I stress again that to properly make comparisons, we must first match the white patch to its reference value by setting the correct white point (figuring out which slider in different raw converters does this is not as hard as I thought initially), and set a custom white balance
after applying the profile, using the second lightest neutral patch of the CC. It will be unique for every profile (even in the same raw converter) but it is necessary so that the neutral patches are that - neutral. Then let everything else fall where they may.
But here is a synthetic CC overlay of your 2C=ID,-Canon_lin,-WP-adj-in-ID file:
Here is one of mine from ACR in "linear mode" and a custom profile from the DNG PE:
Here is another from Raw Therapee in "linear mode" with a custom profile that I built in Argyll using the arguement "colprof -v -y -qh -am -nc -u" in command line:
I'm not convinced that RT can handle dual table DNG profiles. It messed up with the same DNG profile that I used in ACR. One can set the preferred profile to Daylight, Tunsten, fluorescent or flash, possibly indicating that it is only using one table at one time. Btw this setting does not affect ICC profiles. This one is the "daylight" option:
This one is the "tungsten" option:
Caveat: These are all converted to sRGB for the web, and the cyan patch in row three is not correctly represented.
Here is a tif file (10MB), with all the examples in labeled layers, ProPhoto RGB, 16 bits.
I don't have access to a mac at the moment, but I think ID will handle DNG profiles correctly. I must try it out later. I would only be able to run ID in demo mode and cannot make a custom ICC profile for it. Might need some help with that.
I am surprised by how well the ICC profile performed. The ICC profile that I created was a simple matrix profile, with the -u flag in Argyll to "
avoid setting the white point to that of the profile chart". Additional information is
here. This, I am thinking, makes the ICC profile behave similarly to a DNG profile, assuming you strip the DNG profile of its LUT table. Not the tone curve, because the ICC profile will scale the patch values to the reference values in the matrix curves, effectively a "tone curve" as well.

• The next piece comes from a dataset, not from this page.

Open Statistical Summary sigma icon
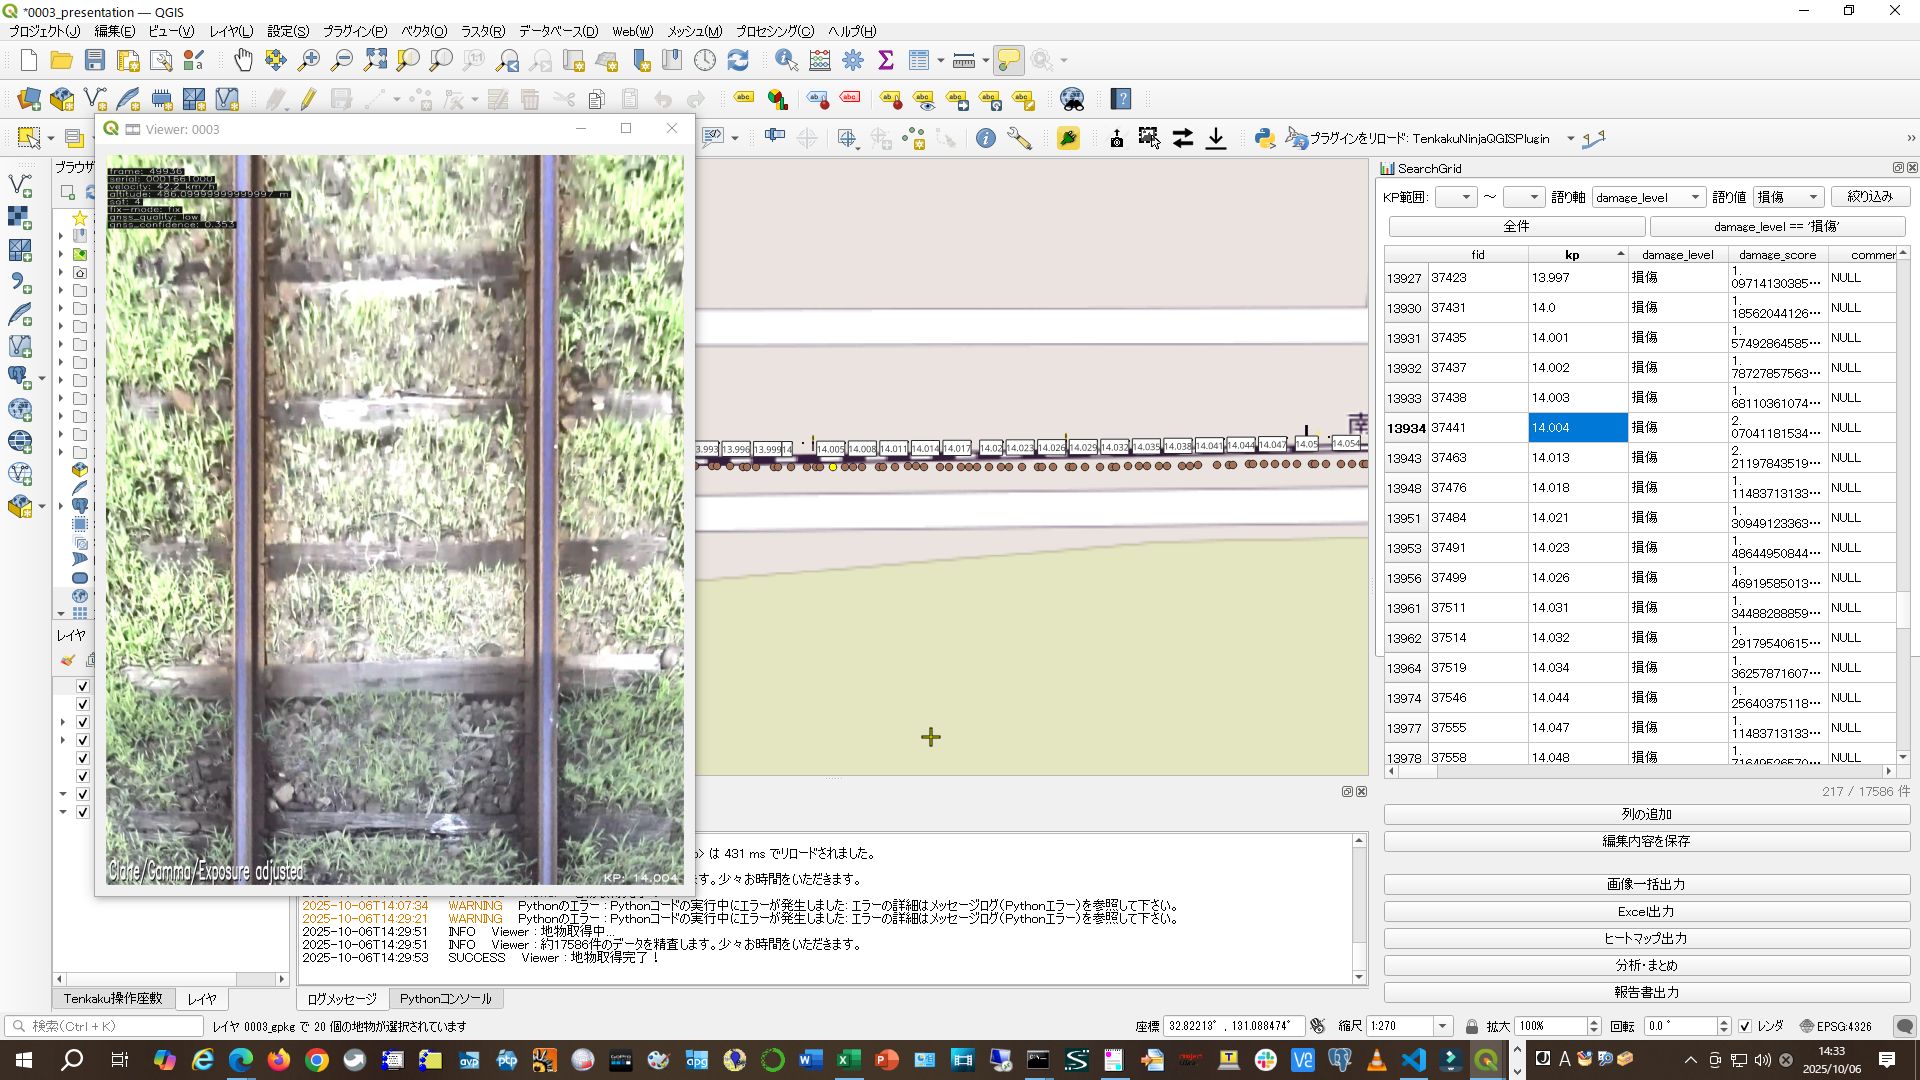The image size is (1920, 1080). pyautogui.click(x=885, y=61)
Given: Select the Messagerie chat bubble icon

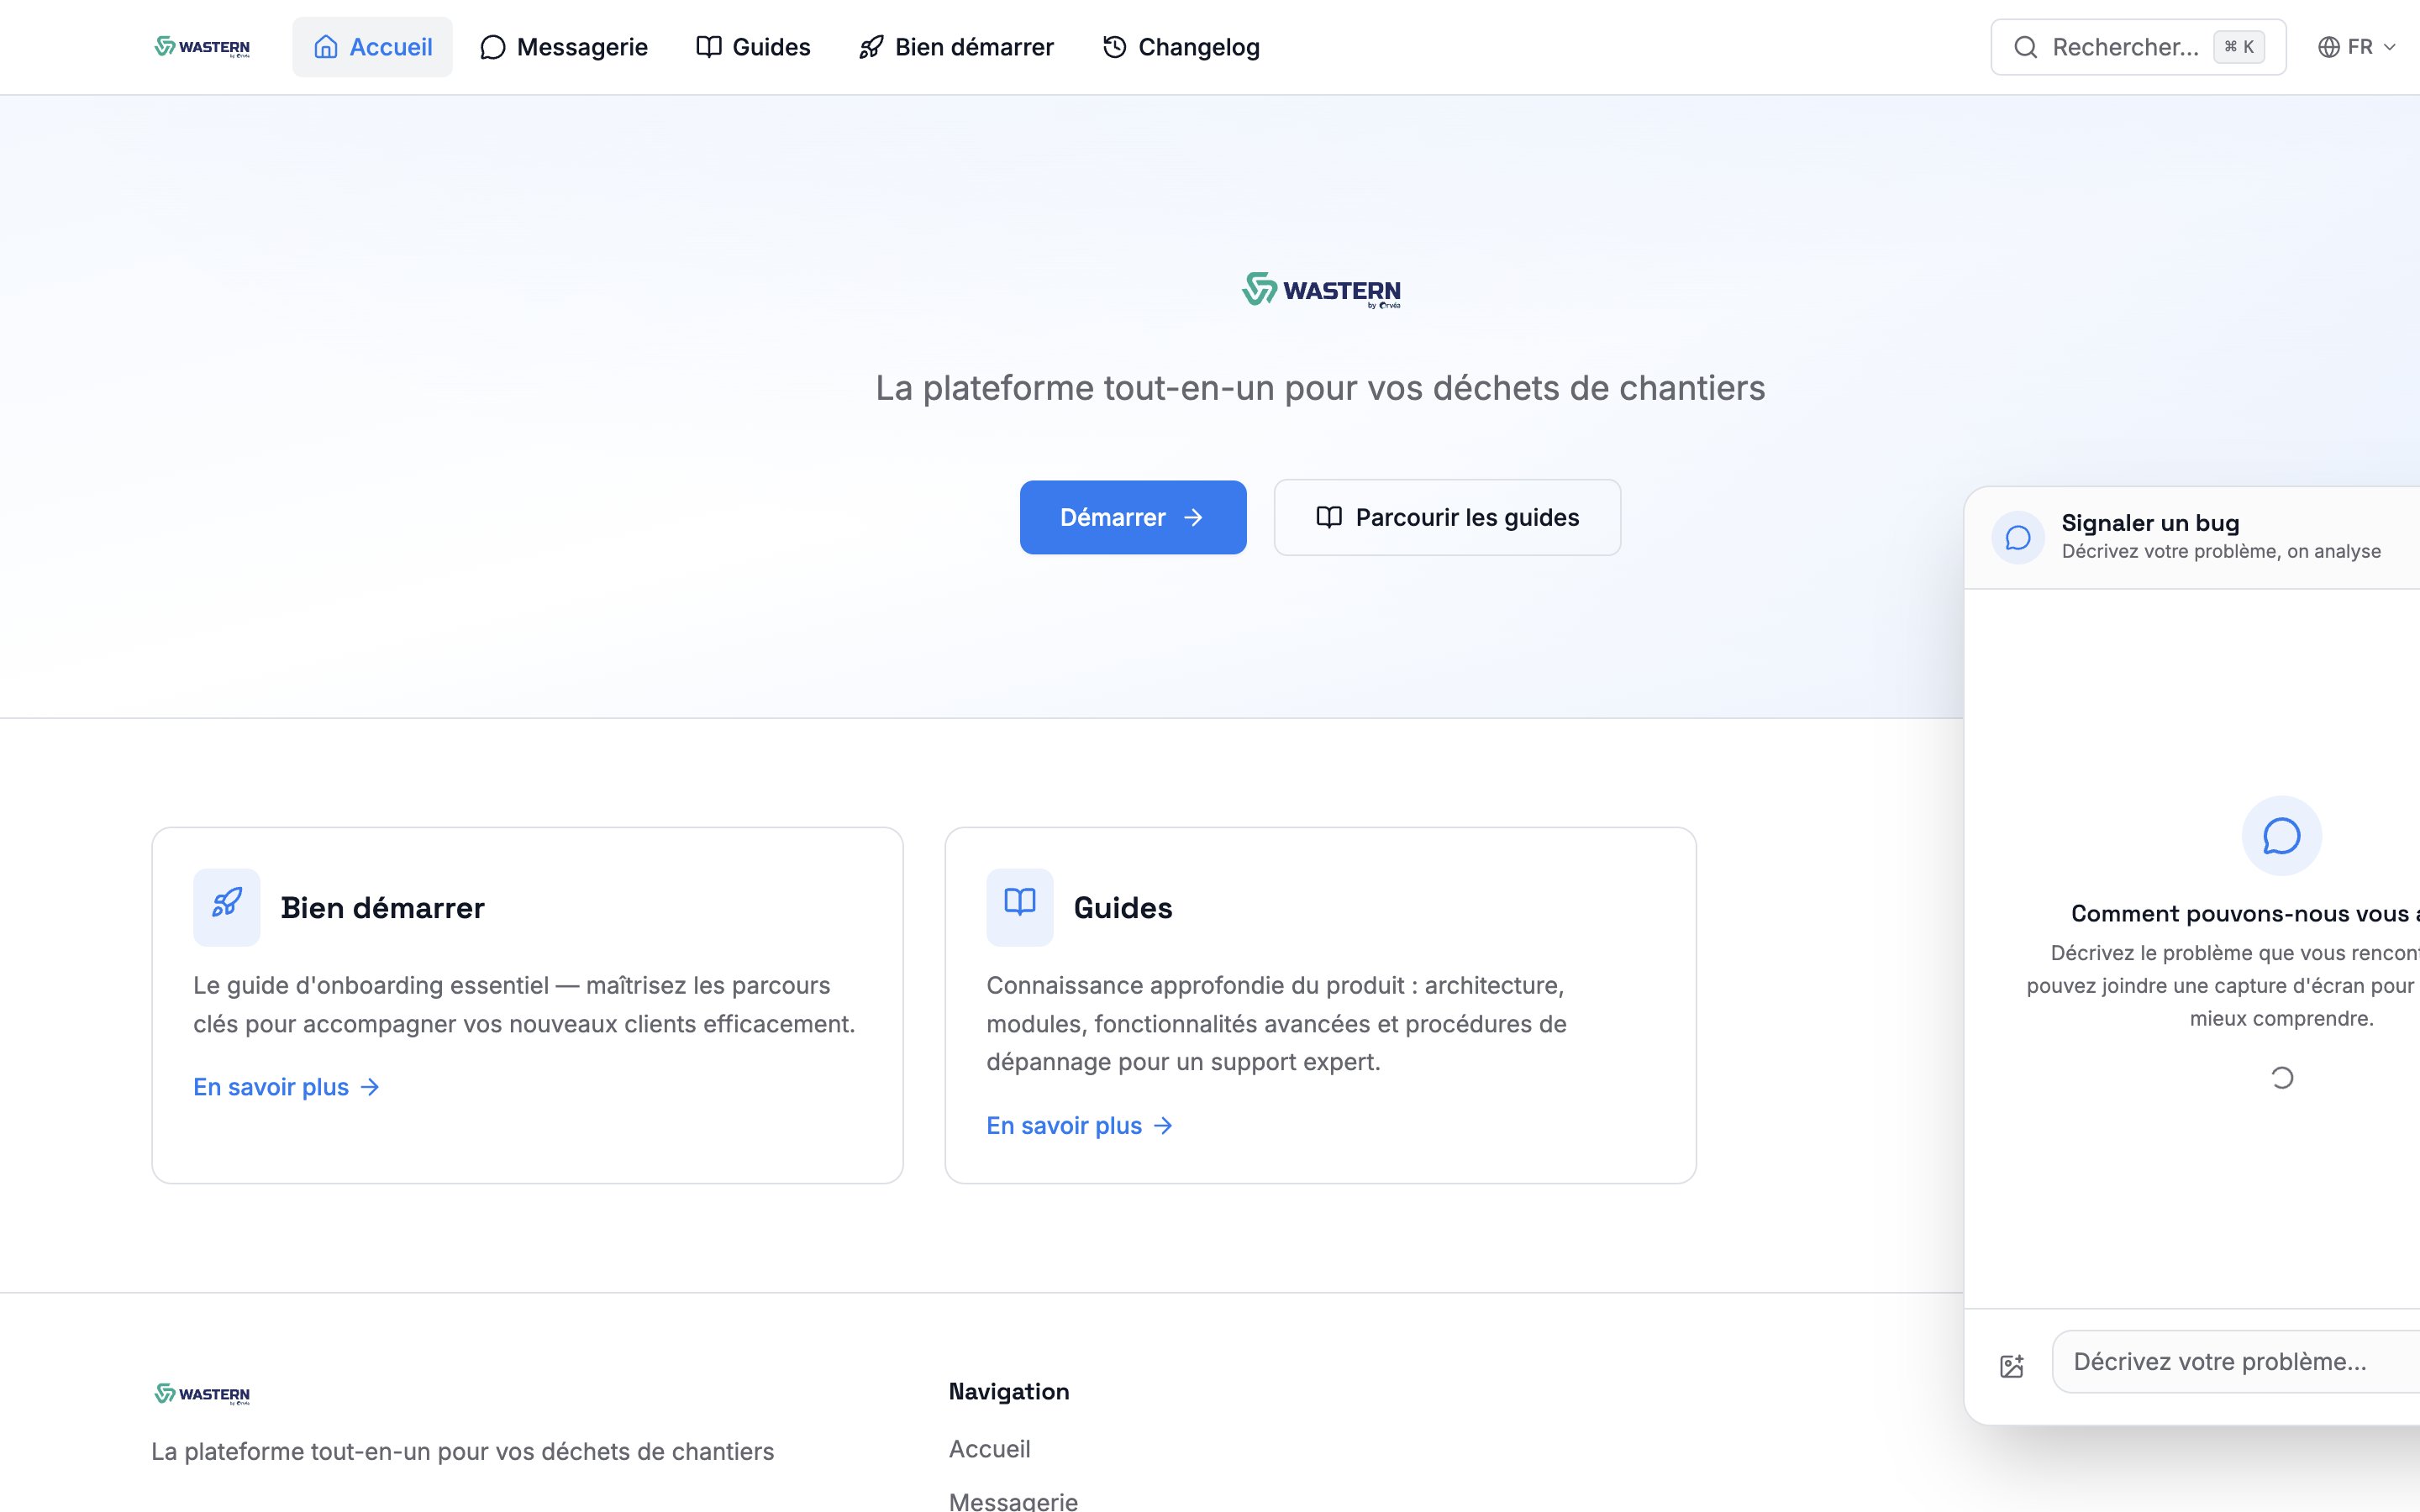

I'm not sure what the DNG Profile Editor is using for its ColorChecker reference values, but I know for Argyll. It could be that that is causing the subtle differences we see here. Differing tradeoffs in designing the algorithms to map colors could also be another factor. Raw converter handling of camera profiles could also be involved. Many other factors that are not immediately obvious too.
Then there are many ways that one can mess up profile building doing the capture process (solarj is having this problem in another thread), and the profile building process. In the course of my testing, I discovered that the DNG PE is extremely sensitive to the placement of the four control points - slighly changing their positions will result in a visibly different profile. Sometimes hard to tell which is better, because some areas improve while others shift away from ideal. ICC profiling is too complicated to detail in this long post right now.
At this point I don't know if all this work is ever going to be justified. We still don't have luminosity based curve adjustments in the commonly used raw converters, including all the tone affecting sliders that affect a general image tone curve. I also disagree wholly with the results I am getting from ColorPerfect's "scientifically correct" method of saturating images, and I find Joseph Holmes's color variants to be far superior in many ways, not just the visible results. This all might work out in the end assuming that it works as it should, and the image processing pipeline does not introduce hue shifts at all, to invalidate the camera profile. Tough for the stars to align this way.